With COVID-19 health indicators improving, the City of Somerville Board of Health has voted to end Somerville’s face covering mandate for indoor public spaces. Effective Saturday, March 5, the City will no longer require masks in privately owned indoor locations such as restaurants, stores, theaters, and gyms. Businesses, however, remain free to maintain their own mask requirements to best serve their health and safety needs.

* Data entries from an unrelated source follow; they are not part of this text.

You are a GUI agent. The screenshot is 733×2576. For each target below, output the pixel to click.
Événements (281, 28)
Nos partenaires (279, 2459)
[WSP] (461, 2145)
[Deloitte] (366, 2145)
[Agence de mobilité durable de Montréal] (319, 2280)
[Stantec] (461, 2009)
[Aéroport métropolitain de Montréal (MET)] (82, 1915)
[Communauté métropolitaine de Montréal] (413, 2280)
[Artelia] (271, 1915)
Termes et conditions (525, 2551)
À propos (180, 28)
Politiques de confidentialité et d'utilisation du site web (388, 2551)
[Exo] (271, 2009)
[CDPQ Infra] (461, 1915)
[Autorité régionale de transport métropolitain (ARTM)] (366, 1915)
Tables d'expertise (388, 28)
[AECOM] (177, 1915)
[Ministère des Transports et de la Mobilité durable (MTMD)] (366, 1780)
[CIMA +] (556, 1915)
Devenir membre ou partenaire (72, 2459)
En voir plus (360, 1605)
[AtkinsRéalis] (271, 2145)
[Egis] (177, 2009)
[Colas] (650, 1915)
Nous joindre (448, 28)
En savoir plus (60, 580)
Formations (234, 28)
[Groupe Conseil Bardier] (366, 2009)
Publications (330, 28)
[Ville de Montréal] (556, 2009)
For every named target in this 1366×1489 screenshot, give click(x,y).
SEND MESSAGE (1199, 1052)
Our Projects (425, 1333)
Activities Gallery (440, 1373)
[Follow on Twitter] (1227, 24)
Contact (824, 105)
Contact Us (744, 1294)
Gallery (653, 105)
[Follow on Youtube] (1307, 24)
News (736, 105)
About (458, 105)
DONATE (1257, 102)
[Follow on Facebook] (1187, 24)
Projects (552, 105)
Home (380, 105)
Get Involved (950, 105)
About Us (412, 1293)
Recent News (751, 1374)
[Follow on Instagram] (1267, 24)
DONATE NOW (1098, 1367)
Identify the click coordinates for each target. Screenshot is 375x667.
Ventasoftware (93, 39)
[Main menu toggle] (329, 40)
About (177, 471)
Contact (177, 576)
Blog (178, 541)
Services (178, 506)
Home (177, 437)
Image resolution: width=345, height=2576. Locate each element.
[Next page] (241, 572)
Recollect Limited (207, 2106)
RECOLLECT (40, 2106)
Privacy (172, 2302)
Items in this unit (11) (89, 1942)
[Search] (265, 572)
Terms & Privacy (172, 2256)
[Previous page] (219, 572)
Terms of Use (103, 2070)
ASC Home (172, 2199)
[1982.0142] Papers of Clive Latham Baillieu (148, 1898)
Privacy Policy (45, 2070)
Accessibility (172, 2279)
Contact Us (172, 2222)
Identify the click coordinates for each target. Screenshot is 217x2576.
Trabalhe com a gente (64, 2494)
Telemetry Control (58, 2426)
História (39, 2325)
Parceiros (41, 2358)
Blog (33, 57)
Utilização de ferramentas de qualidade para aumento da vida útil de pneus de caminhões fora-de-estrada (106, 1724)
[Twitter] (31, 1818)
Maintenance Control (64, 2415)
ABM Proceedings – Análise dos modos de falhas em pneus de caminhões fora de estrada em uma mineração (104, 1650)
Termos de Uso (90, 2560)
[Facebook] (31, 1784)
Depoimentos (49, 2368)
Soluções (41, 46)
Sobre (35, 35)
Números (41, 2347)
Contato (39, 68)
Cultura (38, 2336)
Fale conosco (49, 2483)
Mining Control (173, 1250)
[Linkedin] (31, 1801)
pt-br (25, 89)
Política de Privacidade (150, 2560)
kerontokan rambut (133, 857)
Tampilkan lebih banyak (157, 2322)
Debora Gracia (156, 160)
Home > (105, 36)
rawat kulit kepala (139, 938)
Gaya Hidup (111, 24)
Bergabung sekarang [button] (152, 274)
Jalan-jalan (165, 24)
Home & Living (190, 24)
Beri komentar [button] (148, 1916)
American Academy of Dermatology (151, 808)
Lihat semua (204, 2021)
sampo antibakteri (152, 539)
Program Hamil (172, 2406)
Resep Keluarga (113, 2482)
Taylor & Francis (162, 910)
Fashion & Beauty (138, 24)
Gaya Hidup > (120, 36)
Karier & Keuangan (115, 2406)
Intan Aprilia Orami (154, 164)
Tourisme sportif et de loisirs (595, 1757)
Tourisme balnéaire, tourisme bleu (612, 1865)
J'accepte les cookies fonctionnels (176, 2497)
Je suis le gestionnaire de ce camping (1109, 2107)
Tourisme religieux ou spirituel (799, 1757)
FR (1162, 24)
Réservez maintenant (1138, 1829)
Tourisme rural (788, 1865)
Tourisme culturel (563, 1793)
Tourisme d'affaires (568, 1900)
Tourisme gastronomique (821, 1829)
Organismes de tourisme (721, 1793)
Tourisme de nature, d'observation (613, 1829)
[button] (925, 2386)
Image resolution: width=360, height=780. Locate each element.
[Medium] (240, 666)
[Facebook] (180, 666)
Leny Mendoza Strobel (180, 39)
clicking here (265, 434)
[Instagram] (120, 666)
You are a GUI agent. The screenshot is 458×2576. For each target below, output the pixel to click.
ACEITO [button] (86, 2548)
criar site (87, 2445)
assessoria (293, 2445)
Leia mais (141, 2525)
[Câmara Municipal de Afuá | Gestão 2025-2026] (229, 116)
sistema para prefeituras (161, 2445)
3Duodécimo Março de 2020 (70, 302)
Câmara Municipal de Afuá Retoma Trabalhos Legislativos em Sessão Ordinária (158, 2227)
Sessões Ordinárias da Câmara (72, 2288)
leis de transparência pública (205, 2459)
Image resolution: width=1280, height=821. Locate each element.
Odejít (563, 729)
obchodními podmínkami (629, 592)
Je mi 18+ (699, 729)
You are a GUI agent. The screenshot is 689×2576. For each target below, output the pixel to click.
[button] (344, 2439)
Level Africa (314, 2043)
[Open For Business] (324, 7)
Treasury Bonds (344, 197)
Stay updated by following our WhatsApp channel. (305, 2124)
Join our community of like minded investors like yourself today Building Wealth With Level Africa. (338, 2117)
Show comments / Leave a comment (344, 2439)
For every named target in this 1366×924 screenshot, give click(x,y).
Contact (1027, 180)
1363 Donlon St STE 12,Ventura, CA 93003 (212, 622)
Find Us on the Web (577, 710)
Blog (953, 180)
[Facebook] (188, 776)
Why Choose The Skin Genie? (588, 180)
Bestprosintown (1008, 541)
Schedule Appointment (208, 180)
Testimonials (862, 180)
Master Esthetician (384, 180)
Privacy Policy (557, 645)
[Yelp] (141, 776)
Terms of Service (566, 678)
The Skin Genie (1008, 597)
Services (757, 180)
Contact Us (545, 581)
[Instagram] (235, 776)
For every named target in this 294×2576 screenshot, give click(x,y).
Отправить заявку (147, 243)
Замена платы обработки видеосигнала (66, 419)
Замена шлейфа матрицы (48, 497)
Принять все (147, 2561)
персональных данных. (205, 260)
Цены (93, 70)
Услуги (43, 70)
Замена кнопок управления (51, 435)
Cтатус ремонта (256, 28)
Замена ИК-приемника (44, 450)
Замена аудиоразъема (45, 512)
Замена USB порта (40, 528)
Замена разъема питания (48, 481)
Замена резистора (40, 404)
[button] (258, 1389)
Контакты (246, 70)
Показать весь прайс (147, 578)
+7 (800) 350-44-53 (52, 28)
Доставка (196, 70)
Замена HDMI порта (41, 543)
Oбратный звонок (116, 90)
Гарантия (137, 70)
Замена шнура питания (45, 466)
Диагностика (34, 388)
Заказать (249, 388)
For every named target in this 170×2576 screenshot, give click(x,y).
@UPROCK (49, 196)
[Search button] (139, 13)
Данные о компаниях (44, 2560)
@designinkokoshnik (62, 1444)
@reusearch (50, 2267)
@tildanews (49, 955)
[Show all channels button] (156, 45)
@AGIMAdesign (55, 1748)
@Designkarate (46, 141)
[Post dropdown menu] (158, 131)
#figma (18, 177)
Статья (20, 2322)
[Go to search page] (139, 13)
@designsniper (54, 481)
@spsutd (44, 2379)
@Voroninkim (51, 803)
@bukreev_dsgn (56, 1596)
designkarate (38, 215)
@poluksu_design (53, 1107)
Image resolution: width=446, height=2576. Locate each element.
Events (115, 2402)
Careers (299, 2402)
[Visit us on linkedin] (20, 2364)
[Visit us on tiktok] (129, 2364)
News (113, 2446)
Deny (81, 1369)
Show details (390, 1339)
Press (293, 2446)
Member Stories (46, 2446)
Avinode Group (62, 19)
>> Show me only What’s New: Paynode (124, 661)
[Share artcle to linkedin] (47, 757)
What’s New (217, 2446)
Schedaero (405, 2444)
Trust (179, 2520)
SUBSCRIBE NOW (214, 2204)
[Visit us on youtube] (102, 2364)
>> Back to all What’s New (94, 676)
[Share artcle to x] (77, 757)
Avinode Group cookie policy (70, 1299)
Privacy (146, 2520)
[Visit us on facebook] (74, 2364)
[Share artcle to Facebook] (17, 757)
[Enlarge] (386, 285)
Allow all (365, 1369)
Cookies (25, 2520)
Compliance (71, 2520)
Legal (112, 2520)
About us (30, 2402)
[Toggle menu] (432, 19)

Federal and State requirements still apply for masking in certain settings such as mass transit, rideshares, medical settings, and adult daycare. For the near future, masks are also still required in City and public school buildings. The Administration and the School Committee are currently reviewing mask requirements, respectively, and decisions are forthcoming.
The Board of Health’s decision to lift the mask mandate is in line with new guidance from the federal Centers for Disease Control and Prevention (CDC). More people nationally are now vaccinated, and, as a result, serious cases and the COVID-19 burden on healthcare providers are declining. The CDC now determines COVID-19 risk levels based on hospitalization data and the number of new cases. On March 4, according to the CDC tracker, all but one county in Massachusetts (Hampshire) falls into the low-risk category.
Persons who are immunocompromised or at higher risk of severe illness, and those who live with or spend time with them, may wish to continue masking in indoor settings or during visits. The CDC outlines mask and other safety guidance for higher-risk persons for different community risk levels and encourages consultation with your healthcare provider. Persons at higher risk for severe illness include seniors, persons with underlying health conditions, pregnant or recently pregnant people, and people who are not vaccinated.
“As we shift into this new phase of the pandemic, let’s respect and have compassion for the fact that each of us will make choices according to our own comfort level and health status. So while the City is no longer requiring masks, some may still wish to mask for their own protection or for others who remain at higher risk. And some may just need more time to make this transition. Together, we will find our way forward, and we will continue to monitor the situation,” said Mayor Katjana Ballantyne.
“The good news is that the Omicron surge continues to decline, the majority of eligible Somervillians are vaccinated, and mounting research shows that being up to date on your vaccines offers strong protection against serious illness,” added the Mayor. “So we will take this next step based on the data, the science, and the guidance, as we continue to help residents who remain without protection to get vaccinated.”